Friday, April 5, 2013

Missing a good opportunity to shut up


Provoked by the anti-nationalist New Jersey Plan that was designed to put Band-Aids on the Articles of Confederation and keep the union loose, Hamilton, a leading and ardent nationalist, barged onto the floor.

He spoke to present a nationalist alternative he thought good to recommend by starting off with a confession he was a monarchist and admired, as had a few other speakers at the convention before him, the then British government above all others.

He went on to openly deplore republicanism.

And he urged his own plan be adopted as the closest thing to the British model, with its Lords Temporal and Spiritual and its hereditary throne, that Americans were apt to let the conventioneers get through.

It featured a president with an absolute veto over bills elected for life by a set of electors and senators for life chosen by electors chosen by the people.

State governors were to be appointed by a national legislature that would also have an absolute veto over state laws.

No one seconded it and no one even wanted to talk about it.
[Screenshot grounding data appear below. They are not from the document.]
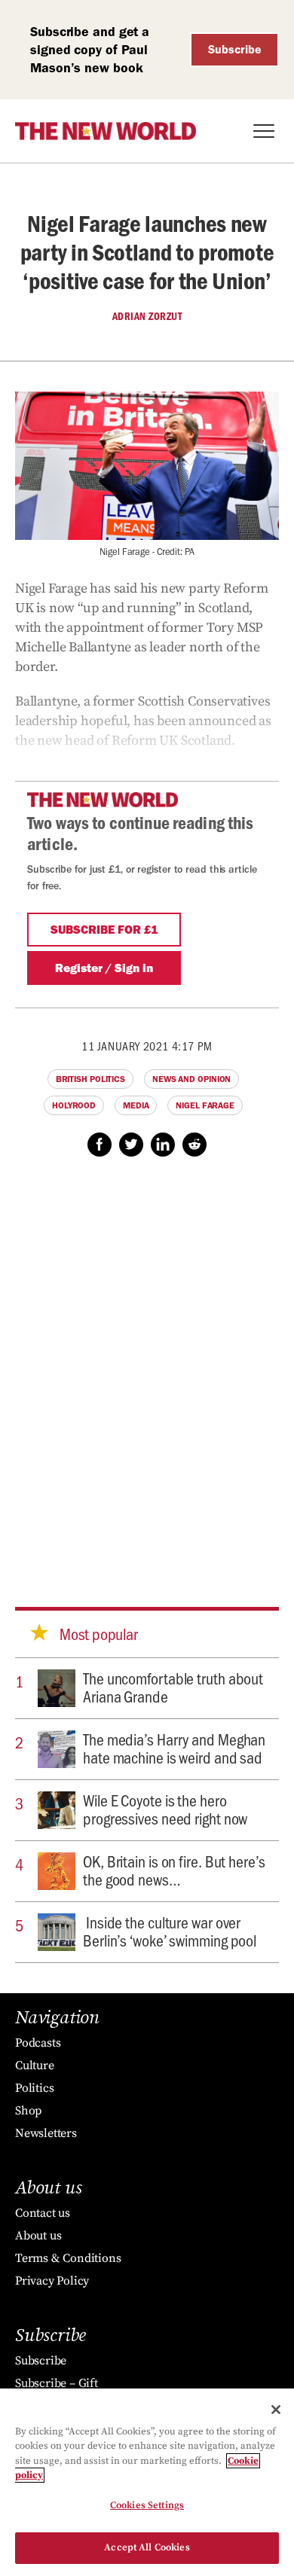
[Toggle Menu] (264, 131)
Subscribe (235, 49)
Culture (34, 2065)
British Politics (90, 1079)
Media (136, 1105)
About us (38, 2235)
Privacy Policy (52, 2280)
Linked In (163, 1145)
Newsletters (46, 2133)
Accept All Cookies (146, 2547)
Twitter (131, 1145)
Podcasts (37, 2042)
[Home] (105, 131)
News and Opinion (191, 1079)
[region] (147, 2482)
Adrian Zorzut (147, 316)
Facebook (99, 1145)
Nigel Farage (205, 1105)
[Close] (275, 2409)
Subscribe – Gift (56, 2383)
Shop (28, 2110)
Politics (34, 2088)
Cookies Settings (147, 2505)
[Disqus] (147, 1367)
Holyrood (74, 1105)
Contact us (42, 2213)
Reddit (194, 1145)
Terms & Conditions (68, 2258)
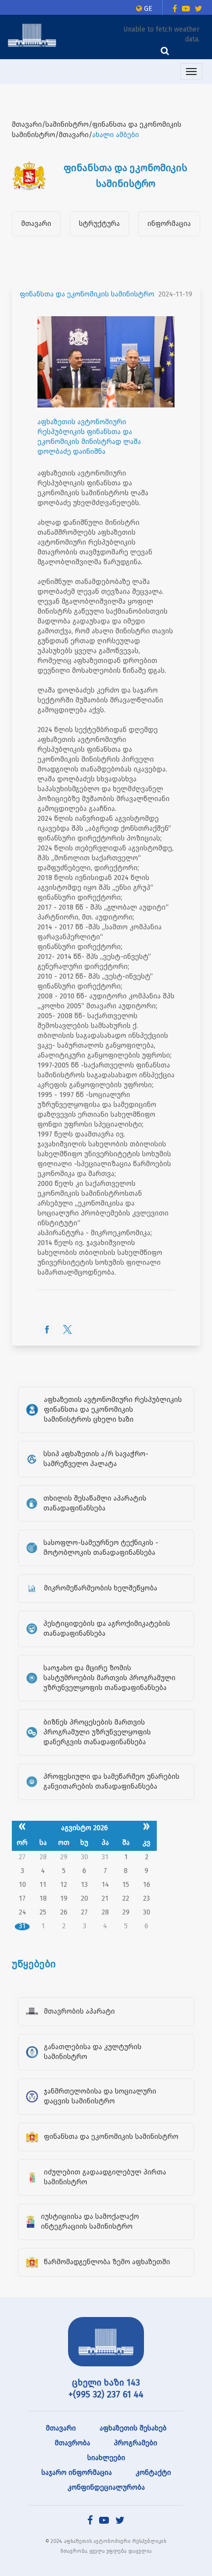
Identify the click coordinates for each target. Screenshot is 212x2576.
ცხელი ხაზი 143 (106, 2382)
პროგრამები (135, 2443)
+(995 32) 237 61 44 (106, 2394)
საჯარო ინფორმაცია (76, 2472)
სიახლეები (106, 2458)
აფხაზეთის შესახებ (133, 2428)
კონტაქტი (153, 2472)
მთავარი (36, 224)
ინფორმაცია (169, 224)
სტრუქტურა (99, 224)
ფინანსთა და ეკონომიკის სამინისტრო (87, 294)
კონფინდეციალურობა (106, 2487)
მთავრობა (72, 2443)
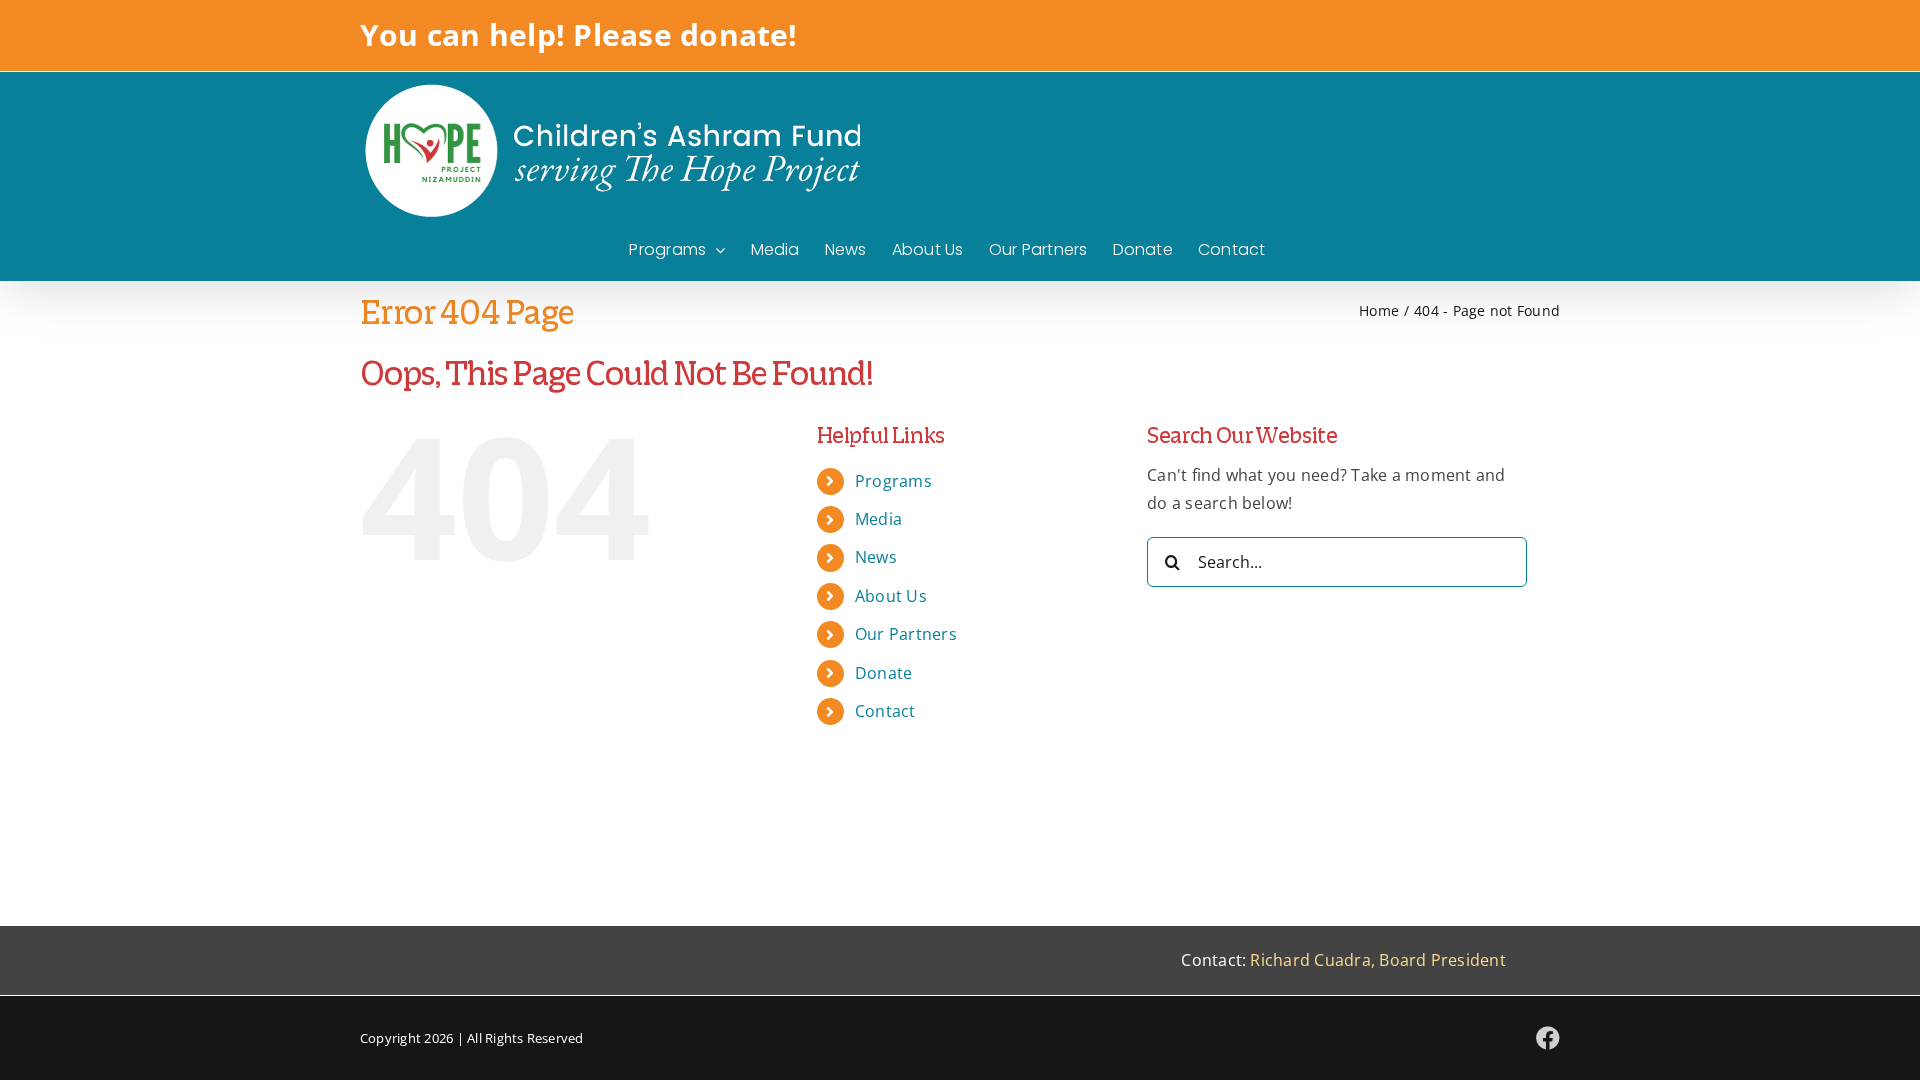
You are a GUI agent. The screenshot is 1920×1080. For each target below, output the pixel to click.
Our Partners (906, 634)
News (876, 557)
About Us (891, 596)
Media (878, 519)
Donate (883, 673)
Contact (885, 711)
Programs (893, 481)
He wrote most of the Federalist Papers, so much admired by conservatives, today, and held by them to be nearly as authoritative on the meaning of the constitution as the constitution itself.

He is the second arrant monarchist and hater of democracy and even republics that modern movement conservatism has consistently revered.

The first is Edmund Burke, whose horror of republicanism and support for counterrevolutionary wars against France became even more pronounced in the years after the publication of his Reflections.

It’s the libertarians, not the conservatives, who emphasize the views of Locke and sometimes take (as in consistency they should) a positive view of his epigone, Thomas Paine.

Hamilton had already long been a close friend of George Washington by the time he attended the convention, and would serve in the General’s administration.

When John Adams, another of his party and his ilk, became president, he would put on royal trappings and republicans like Madison and Jefferson would laugh at him.

To this day, conservatives whining about high taxes and democracy attack Jefferson for being on the wrong side of the French Revolution and use the world “Jacobin” to curse him and his political allies.

The Jacobins, of course, were the revolutionary leaders of France who for a while led its resistance to monarchist efforts at counterrevolution and foreign invasions intended to restore the monarchy.

And they were as bloody-minded about it as their aristo opponents.

Conservative republicanism is still in large part hypocrisy, and even today conservatives can be found who insist the British government of that time was the best in the world and the best model for America.